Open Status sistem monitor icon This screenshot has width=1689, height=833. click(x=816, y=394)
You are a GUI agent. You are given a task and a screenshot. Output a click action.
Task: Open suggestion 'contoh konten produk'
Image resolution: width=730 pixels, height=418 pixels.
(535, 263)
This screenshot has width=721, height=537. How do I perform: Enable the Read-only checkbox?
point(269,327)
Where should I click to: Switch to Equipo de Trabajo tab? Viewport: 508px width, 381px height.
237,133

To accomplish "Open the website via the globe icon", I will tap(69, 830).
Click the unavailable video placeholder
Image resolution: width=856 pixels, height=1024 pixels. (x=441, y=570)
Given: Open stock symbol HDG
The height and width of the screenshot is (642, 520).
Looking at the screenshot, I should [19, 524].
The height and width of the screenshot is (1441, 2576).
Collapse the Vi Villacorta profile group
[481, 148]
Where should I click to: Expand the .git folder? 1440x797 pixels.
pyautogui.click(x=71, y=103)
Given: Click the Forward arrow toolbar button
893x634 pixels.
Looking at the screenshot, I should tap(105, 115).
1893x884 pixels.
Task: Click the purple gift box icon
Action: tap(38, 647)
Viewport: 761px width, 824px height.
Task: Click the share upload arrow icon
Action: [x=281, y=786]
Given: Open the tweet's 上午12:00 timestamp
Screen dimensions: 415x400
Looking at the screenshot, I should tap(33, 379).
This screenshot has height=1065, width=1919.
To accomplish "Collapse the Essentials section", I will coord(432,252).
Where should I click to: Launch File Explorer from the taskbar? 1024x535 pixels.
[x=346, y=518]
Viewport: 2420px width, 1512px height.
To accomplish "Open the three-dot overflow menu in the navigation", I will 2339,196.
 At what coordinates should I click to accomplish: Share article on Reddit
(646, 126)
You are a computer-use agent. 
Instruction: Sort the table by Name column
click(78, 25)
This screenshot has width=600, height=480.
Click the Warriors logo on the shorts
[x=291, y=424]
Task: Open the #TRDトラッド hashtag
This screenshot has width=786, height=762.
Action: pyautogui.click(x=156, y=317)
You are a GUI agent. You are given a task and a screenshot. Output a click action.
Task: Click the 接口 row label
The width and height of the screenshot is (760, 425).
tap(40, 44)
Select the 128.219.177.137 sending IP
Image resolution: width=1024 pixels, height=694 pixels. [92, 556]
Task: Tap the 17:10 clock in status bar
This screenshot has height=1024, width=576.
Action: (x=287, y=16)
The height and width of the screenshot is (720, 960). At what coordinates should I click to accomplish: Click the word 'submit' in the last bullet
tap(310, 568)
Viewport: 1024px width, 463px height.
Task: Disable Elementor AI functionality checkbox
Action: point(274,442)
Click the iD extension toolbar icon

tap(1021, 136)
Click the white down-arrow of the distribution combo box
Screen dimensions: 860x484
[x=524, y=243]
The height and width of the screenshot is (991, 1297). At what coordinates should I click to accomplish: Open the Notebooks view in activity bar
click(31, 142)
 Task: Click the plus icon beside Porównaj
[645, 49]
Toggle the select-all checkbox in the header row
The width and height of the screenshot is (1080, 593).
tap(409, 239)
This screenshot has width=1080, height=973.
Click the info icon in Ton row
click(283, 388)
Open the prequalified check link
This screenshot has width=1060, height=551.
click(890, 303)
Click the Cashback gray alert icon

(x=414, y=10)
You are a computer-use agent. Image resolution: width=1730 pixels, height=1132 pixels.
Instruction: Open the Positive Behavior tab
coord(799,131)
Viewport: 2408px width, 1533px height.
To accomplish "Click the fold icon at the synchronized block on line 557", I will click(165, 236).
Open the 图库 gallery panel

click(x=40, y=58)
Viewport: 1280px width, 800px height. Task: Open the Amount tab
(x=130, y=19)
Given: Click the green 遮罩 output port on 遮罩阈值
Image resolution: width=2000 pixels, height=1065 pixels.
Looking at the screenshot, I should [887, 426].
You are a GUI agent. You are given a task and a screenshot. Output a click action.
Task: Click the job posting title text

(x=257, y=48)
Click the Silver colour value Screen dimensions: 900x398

• • • • • • •

Retype the lines from the line containing "Given: Click the green 遮罩 output port on 遮罩阈值" through the end of the lines above, unchanged.

Given: Click the green 遮罩 output port on 遮罩阈值
Image resolution: width=2000 pixels, height=1065 pixels.
Looking at the screenshot, I should [887, 426].
You are a GUI agent. You are given a task and a screenshot. Output a click action.
Task: Click the job posting title text

(x=257, y=48)
Click the Silver colour value Screen dimensions: 900x398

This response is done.